Fishing Facts on the Indian River Lagoon

Hooking into a Tarpon is an experience you will never forget. When hooked these oversized members of the Herring family often explode into an ariel display that few fish can match. They can be caught on fly or spin tackle, plugs, spoons, jigs, and live bait such as shrimp and mullet. They often can be seen rolling on the surface, and inhabit the flats as well as side creeks and tributaries. A heavy mono or fluorocarbon shock leader is advisable as their mouths are very abrasive. Essentially a catch and release fishery as Tarpon are not noted for their food value, a Tarpon tag must be purchased for each Tarpon you intend to keep. All Tarpon should be released unharmed to fight another day!​ Florida state record is 243 lbs.

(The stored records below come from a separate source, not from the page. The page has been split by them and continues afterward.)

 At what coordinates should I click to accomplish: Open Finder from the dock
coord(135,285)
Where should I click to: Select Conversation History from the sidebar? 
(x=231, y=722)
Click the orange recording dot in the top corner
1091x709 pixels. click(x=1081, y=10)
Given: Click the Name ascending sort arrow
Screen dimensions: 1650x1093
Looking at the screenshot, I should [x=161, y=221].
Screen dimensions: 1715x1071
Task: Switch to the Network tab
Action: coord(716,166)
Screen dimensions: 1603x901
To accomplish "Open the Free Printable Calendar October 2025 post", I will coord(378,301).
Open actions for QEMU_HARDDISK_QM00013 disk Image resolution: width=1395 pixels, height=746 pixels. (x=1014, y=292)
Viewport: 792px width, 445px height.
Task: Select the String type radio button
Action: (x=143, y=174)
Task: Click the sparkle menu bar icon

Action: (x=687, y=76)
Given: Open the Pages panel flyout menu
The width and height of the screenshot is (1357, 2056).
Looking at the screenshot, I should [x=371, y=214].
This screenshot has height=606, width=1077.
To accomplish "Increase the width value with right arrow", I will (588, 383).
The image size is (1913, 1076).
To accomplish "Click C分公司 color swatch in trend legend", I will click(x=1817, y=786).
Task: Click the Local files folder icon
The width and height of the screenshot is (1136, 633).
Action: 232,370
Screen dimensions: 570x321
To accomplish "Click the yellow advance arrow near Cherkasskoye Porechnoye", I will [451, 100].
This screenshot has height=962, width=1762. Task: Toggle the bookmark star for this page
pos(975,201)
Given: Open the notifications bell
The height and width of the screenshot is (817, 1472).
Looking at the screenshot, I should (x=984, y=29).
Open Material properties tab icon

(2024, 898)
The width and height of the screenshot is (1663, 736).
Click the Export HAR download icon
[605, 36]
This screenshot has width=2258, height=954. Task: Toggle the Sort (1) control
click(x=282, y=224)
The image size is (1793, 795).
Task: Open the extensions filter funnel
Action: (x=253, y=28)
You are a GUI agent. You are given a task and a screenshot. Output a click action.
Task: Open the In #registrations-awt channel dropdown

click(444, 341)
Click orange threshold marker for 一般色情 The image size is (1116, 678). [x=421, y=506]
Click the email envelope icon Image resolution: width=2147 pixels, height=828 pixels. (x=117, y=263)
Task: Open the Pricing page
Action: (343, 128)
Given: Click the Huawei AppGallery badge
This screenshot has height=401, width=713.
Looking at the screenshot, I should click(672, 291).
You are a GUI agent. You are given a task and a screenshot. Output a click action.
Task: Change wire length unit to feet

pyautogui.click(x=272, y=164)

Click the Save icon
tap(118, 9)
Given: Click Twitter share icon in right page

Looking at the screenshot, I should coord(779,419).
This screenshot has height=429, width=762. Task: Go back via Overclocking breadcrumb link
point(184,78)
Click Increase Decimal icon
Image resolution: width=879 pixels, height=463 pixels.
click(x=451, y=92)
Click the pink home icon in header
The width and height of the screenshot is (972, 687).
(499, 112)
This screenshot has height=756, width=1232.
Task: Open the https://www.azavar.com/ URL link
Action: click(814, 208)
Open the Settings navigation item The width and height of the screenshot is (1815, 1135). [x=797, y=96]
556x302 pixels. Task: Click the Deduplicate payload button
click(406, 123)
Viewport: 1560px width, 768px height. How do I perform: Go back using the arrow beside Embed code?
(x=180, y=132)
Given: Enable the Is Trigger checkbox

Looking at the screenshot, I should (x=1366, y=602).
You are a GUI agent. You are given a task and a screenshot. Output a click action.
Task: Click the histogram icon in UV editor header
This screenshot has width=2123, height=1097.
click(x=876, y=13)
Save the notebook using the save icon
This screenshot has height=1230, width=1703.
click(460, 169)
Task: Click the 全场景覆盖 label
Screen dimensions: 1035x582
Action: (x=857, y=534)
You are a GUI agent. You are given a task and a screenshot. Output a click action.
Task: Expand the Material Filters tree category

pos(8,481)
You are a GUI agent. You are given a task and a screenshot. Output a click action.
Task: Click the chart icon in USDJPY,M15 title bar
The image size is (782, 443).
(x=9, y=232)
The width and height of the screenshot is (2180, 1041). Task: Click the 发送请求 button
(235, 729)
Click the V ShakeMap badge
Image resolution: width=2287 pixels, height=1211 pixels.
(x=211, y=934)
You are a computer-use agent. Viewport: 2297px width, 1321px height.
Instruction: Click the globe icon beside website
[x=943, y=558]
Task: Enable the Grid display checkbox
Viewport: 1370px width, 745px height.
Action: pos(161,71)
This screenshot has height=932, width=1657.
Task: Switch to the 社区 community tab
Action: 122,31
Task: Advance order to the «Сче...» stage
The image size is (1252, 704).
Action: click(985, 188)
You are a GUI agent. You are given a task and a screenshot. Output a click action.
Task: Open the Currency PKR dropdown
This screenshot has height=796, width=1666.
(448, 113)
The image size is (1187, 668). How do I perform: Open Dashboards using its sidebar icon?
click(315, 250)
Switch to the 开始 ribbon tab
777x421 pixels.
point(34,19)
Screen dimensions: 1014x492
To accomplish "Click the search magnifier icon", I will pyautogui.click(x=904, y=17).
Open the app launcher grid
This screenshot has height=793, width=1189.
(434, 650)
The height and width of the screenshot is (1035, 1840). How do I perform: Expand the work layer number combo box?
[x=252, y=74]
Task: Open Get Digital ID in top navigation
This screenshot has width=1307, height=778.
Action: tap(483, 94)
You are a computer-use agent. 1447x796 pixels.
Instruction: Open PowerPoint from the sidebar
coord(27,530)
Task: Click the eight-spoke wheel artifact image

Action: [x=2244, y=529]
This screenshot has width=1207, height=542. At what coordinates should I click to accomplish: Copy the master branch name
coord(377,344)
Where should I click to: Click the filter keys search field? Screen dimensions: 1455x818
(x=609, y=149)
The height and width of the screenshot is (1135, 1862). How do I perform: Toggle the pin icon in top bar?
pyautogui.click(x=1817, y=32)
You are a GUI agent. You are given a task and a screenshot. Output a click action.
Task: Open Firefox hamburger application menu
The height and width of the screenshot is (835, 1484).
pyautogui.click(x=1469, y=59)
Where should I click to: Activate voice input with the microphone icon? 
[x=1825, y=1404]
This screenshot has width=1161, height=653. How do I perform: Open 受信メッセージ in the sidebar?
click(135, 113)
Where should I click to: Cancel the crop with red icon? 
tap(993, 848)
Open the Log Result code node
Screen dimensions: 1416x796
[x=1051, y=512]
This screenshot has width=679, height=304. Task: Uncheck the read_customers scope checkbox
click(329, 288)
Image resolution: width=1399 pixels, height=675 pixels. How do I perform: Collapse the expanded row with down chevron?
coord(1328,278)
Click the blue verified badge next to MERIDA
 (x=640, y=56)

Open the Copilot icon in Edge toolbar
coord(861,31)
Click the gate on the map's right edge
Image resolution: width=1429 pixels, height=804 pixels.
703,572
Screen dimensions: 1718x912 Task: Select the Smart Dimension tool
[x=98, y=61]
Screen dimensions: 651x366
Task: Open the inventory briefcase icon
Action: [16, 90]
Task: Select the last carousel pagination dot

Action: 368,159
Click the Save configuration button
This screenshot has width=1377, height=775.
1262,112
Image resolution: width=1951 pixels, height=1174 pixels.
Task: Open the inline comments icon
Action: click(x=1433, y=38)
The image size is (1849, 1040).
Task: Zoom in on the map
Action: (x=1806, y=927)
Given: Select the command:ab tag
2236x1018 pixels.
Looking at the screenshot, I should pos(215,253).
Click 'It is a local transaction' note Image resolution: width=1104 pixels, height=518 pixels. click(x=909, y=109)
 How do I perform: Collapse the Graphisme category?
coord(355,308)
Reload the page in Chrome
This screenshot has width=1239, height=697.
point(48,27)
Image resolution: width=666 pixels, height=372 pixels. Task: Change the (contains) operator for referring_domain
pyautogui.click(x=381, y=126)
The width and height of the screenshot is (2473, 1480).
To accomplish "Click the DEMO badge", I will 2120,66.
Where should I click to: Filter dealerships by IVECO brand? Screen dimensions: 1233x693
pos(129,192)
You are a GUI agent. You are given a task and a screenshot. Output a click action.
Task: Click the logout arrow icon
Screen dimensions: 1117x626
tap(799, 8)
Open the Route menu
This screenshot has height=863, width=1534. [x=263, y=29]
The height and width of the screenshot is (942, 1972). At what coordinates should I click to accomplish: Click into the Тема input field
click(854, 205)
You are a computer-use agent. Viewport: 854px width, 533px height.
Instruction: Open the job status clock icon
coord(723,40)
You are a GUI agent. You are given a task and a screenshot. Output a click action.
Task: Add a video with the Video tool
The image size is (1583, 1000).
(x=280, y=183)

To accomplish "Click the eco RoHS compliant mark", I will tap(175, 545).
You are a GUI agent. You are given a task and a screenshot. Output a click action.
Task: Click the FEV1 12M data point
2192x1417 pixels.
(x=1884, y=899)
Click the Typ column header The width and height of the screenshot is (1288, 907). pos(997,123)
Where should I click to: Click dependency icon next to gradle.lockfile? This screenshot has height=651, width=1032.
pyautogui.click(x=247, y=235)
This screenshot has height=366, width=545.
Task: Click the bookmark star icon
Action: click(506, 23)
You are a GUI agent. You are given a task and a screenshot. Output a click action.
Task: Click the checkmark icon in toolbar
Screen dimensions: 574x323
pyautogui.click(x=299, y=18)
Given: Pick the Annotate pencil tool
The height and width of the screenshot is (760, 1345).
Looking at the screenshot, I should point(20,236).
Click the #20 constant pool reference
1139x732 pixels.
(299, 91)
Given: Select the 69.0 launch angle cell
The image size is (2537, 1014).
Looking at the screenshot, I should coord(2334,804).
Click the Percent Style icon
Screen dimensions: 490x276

Snook like to feed near the mouth of creeks and around mangroves and occasionally out on the open flats.  They can be caught on fly or spin tackle, take live shrimp and mullet, plus a wide variety of lures. They sometime travel into fresh water tributaries. When fishing for snook use heavy mono or fluorocarbon leader as these fish have very sharp gill plates. The legal limit is one per day with a minimum size of 28 inches and a maximum of 32 inches total length. Closed seasons are December 15th thru January 31st and the months of June, July, and August. During these periods all Snook must be released.​ Florida state record is 44 lbs. 3 oz.

The Spotted Sea Trout is another extremely popular fish here in the Indian River Lagoon. Often found on the flats with Redfish and will hit much of the same bait and lures. In the winter they congregate in deeper canals. Not partial to dead bait, can reach up to 10 lbs. Legal limit is 4 per day with a minimum size of not less than 15 inches or more than 20 inches except one fish over 20 inches per person is permitted. Florida state record is 17lbs. 7 oz.

The Redfish or Red for short is one of the two most sought after fish in the area, hits live shrimp, cut and live mullet, surface and subsurface lures and flies. Usually caught in shallow water over grass flats. Grows to 50+ lbs. 

This fish is a tough fighter for sure and there is nothing more heart pounding than to see a school of tailing reds on the flats. Legal limit is one per day, and must be between 18 and 27 inches in length to keep. Florida state record is 52 lbs. 5 oz.